What is being asked.
Copy the lines of the entries exactly, from the opening one to the one holding "You are a computer-use agent. The height", and leave out everything after.

::::::::::

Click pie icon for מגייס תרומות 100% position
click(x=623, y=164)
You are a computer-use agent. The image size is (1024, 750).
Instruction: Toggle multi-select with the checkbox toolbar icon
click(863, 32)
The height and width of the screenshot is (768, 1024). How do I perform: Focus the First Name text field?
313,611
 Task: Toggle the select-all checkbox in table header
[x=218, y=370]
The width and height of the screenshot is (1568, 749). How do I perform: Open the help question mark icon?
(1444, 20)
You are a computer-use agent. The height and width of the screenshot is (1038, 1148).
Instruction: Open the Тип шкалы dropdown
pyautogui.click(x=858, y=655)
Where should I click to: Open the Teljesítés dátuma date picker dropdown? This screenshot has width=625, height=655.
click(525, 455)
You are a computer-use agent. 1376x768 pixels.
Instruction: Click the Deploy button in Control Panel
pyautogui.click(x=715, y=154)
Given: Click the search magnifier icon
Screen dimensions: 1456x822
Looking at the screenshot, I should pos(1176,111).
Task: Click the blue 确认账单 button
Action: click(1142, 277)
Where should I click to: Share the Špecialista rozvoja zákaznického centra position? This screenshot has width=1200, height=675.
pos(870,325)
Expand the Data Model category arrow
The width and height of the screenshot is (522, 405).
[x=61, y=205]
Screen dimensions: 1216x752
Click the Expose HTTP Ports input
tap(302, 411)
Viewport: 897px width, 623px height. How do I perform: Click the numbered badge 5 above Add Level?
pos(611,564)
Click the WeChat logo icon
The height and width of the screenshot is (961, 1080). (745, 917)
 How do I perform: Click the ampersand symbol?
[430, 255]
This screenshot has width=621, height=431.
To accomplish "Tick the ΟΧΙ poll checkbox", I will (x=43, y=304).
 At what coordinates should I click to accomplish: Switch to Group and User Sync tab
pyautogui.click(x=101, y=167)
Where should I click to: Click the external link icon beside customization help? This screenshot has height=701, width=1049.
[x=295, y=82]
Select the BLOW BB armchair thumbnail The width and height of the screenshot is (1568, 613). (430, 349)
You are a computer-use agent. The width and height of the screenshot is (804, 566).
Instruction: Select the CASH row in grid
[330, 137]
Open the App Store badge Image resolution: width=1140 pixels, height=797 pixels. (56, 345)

::::::::::

Result of the task.
Click pie icon for מגייס תרומות 100% position
click(x=623, y=164)
You are a computer-use agent. The image size is (1024, 750).
Instruction: Toggle multi-select with the checkbox toolbar icon
click(863, 32)
The height and width of the screenshot is (768, 1024). How do I perform: Focus the First Name text field?
313,611
 Task: Toggle the select-all checkbox in table header
[x=218, y=370]
The width and height of the screenshot is (1568, 749). How do I perform: Open the help question mark icon?
(1444, 20)
You are a computer-use agent. The height and width of the screenshot is (1038, 1148).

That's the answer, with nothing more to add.